Golden fries with the right crispness, warm pita bread, lentil soup with freshly ground pepper on top — what’s not to like! Turns out eating can be very challenging for some kids —especially those with special needs. And it can turn out to be an everyday battle for parents. No — there is no magic bullet here, every kid is very different.
Why do we need to eat? There are many expert explanations, but I can think of 2 reasons. The obvious one is that we eat to get nutrition for our bodies. The not so obvious reason is that eating is a social event. There is a lot of explict, and implicit rituals around mealtime —talking about what’s on the menu, preparing food, laying out the table, chatting while eating, and arguing about who does the cleaning. Talking about difficulty eating — many neurotypical kids also experience this, but it fades away with growing up. When a 9 year old kid insists on just eating fresh fries from McDonalds for every meal, and throws a tantrum if you suggest anything else — you know the situation could be improved.
We first need to check if any physical issue is causing eating difficulties. The Pediatrician will typically enlist the help of a Feeding specialist or a Speech Language Pathologist (SLP) who will diagnose oral motor disorders. It may be surprising why a speech specialist may help with eating issues — but of course, the common connection is the mouth. If a person’s tongue is weak, it affects both eating and speaking.
Typically, the next big area to rule out is the Gut. The person may feel acute discomfort when the food travels through their digestive system. Worse, they may not be able to express how they feel, eventually resulting in temper tantrums. But how do you figure out if it’s the gut? Don’t worry, even Sherlock will get stumped with this. Things parents try include consulting a Gastroenterologist, full panel allergy test, Gluten free diet, Mirolax or similar for constipation. As you work through this detective challenge, it is best to change one thing at a time —so you know if that change had an effect, although it is very tempting to throw the whole arsenal at the problem. And, it is always useful to keep track of things —even gross things like the frequency/quantity and texture of poop — so you know for sure things did change. Some people may figure out the big issue quickly —lucky you — but for many it is a journey.
Some neurotypical people don’t like to eat eggplants or oysters because they are slimy. This is also a sensory feeling, but the person could politely avoid these food items and choose other options. Imagine how the slimy texture of Jell-O may trigger an intense aversive response, resulting in a mealtime meltdown. Many of these neurodivergent individuals are unable to express how they feel, so caregivers are left clueless. On the flip side, you cannot keep feeding just potato fries to your 9 year old — since it doesn’t have all the nutrients needed. Plus there is this gnawing need to find the source of the problem.

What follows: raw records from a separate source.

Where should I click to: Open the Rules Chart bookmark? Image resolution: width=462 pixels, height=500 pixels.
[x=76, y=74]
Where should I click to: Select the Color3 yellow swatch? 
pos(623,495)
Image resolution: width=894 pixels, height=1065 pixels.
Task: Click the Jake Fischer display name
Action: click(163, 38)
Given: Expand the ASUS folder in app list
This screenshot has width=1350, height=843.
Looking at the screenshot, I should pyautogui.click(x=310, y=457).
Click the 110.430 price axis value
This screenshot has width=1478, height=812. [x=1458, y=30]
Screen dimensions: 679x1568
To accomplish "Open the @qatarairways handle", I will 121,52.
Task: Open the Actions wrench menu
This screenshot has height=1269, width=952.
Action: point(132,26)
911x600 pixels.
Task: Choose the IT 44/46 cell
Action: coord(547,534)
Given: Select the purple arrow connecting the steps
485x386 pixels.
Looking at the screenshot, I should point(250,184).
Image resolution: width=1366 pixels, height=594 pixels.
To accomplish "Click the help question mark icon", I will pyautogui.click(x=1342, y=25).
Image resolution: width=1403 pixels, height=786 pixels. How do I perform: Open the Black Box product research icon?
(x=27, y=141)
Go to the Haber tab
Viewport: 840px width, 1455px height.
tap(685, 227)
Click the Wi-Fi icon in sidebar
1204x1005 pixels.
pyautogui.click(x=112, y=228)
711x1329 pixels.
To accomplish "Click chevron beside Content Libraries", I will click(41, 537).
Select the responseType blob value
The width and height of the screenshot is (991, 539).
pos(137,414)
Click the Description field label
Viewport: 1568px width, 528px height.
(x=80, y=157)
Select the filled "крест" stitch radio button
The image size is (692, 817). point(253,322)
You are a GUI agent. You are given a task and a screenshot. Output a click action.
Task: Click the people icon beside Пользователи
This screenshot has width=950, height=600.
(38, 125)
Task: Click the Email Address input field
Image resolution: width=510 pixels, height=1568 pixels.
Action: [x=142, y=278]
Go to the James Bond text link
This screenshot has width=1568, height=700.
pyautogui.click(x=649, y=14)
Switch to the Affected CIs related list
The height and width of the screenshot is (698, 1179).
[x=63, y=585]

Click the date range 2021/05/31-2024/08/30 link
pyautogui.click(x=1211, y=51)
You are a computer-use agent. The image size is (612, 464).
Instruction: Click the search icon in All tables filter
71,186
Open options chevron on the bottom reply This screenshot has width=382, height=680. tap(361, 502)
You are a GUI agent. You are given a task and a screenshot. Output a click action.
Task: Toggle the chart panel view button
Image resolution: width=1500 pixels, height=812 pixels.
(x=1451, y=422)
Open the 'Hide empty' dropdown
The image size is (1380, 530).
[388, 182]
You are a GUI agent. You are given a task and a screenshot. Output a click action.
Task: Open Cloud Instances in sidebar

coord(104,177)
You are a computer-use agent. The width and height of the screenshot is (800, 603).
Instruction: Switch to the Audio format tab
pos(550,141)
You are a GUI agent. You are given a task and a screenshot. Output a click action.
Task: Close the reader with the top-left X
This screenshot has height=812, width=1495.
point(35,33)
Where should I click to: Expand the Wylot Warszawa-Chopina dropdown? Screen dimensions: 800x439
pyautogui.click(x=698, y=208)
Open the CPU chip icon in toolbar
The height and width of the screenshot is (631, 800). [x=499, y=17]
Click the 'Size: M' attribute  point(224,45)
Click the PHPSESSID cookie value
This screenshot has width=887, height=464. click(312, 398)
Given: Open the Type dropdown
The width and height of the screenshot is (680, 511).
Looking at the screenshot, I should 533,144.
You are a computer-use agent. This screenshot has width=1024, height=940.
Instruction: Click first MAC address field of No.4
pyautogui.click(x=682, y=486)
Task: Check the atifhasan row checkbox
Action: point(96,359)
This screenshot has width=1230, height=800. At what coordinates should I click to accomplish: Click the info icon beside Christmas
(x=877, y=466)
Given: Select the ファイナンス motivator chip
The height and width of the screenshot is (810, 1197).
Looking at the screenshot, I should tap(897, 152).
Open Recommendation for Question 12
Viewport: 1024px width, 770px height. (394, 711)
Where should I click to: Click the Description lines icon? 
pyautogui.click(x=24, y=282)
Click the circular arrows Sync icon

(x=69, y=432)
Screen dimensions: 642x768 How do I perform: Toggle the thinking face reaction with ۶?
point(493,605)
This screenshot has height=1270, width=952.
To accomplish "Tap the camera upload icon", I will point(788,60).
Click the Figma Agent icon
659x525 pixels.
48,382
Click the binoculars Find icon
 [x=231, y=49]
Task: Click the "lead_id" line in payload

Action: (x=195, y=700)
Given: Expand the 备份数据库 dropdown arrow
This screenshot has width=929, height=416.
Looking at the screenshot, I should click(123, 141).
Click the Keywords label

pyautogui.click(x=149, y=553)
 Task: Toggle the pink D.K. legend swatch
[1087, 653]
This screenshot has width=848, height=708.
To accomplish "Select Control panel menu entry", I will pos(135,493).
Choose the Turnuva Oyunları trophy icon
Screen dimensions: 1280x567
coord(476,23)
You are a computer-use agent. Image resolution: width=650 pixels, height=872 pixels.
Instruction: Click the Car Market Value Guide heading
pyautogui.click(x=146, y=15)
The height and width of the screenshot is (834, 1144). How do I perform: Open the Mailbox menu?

Also, Neurotypicals usually enjoy combinations of foods without a second thought. A key to figuring out sensory issues around eating is to disentangle foods. Say, start with a Taco with just cheese, before adding that lettuce or tomato.
A person may laugh loudly when eating, and spill half the food on their pant. Another person may play with the food for a full minute or more between every spoonful — and eating every spoon needs prompting. Behavioral issues can effortlessly transform the dining table into a battlefield. So, how do we tackle it? Come up with ‘peace-time’ routines — practicing eating regularly — so that meal times can get smoother. There are various techniques to try. First, do a food preference assessment — try 10 foods, and systematically rate each of them. Think counting the number of times the food was picked up, put in mouth, chewed, spit, swallowed etc. Then, you try small amounts of highly preferred food — and baseline how the intake is. Then, you pair preferred and non-preferred foods . You can also try ‘first then’ routines — a much more rigorous version of ‘eat your veggies before the dessert’. From all this analysis, which takes a few weeks, evolves an eating plan you can try.
Applied Behavior Analysis (ABA) is all about data driven action. And is well suited to behavioral issues related to eating. I saw this first hand when I interned at Seattle Children’s Autism Center —evaluating the effects of a treatment package on mealtime behaviors in children with Autism Spectrum Disorder and severe food selectivity. We face a mix of the above issues every day with our son who is on the Autism spectrum. Although far from ideal, Manu’s food preference mix has expanded over time, and continues to evolve. Last week, everyone in the family ate his favorite mix of Methi roti, Lentil soup and Oreo icecream — thanks Manu!